Следующей ночью обрушился на Белое Гнездо настоящий зимний буран. Завывал в ущелье ветер, стонали в долине вековые кедры, и вздрагивал во сне Альхантар, теснее прижимаясь к Родрику, будто в поиске тепла и защиты. Три дня снег валил, не переставая, а на четвёртый день, когда улеглась пурга и все рабы и слуги в крепости вышли во двор, чтобы очистить его от снега, новая рабыня Анинда неожиданно бросилась Родрику в ноги. Лишь тогда вспомнил лорд о последнем караване, прошедшем через Поющий. Из которого нынче в живых остались только двое, те, которых он купил.
Новая пара быстро прижилась в Гнезде. Они оказались красильщиками, попавшими в рабство за долги. Хозяйственный кастелян Борс открыл им кладовые, где нашлось что-то полезное для их дела. Что-то, позволившее выкрасить шерстяную пряжу в ярко-синий цвет, прежде невиданный в Гнезде, а заодно провонять крепость необычайно крепким духом. Родрик решил было вмешаться в хозяйственные дела, но Аль похвастался пледом небесного цвета, так удивительно подходившего его глазам, и оказалось, что не так уж плох этот запах. Да и нелепо лорду беспокоиться из-за такой ерунды. Может, ещё окорока в погребе пересчитать?
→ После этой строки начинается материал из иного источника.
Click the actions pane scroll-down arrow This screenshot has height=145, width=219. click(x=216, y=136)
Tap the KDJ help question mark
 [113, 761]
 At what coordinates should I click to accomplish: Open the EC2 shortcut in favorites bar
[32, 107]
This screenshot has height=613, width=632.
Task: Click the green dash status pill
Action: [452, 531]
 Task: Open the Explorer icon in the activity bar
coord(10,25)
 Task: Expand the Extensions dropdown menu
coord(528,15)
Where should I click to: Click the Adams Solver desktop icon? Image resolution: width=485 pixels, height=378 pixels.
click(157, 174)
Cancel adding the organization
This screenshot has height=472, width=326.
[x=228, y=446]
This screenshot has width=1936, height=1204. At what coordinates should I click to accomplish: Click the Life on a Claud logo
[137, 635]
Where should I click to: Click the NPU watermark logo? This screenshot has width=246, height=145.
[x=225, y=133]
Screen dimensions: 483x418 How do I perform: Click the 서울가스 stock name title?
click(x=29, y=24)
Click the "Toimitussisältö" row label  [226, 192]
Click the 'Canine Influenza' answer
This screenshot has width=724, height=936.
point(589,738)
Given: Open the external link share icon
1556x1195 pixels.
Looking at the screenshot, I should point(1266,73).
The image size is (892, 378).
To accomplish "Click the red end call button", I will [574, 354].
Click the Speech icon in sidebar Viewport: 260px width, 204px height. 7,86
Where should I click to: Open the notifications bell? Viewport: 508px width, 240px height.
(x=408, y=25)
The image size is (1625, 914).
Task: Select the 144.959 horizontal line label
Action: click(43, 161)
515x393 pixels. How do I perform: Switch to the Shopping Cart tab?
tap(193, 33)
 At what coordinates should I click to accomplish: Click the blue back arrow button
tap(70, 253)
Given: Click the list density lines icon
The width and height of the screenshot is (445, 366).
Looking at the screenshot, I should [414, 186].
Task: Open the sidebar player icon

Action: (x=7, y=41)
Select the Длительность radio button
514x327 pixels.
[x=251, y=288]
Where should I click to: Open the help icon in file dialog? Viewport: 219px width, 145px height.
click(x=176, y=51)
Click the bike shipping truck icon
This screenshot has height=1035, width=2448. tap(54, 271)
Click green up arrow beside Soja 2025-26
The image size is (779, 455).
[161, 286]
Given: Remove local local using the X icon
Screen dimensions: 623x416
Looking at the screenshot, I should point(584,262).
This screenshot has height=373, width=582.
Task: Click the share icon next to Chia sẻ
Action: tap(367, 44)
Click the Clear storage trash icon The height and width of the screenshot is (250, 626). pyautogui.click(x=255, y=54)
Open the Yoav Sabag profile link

Родрик присматривался к Анинде, замечая округлившиеся бока, налившиеся груди, подросший живот. А вот его Аль оставался все таким же гибким, тоненьким мальчишкой, которому под рубашку будто в шутку засунули арбуз. Эал смеялся:
— Так и должно быть, мой свет! Омеги редко набирают вес во время беременности, да и дети у нас рождаются меньше человеческих. И растут медленнее. А я, знаешь, такой счастливый. И я теперь знаю, все будет хорошо!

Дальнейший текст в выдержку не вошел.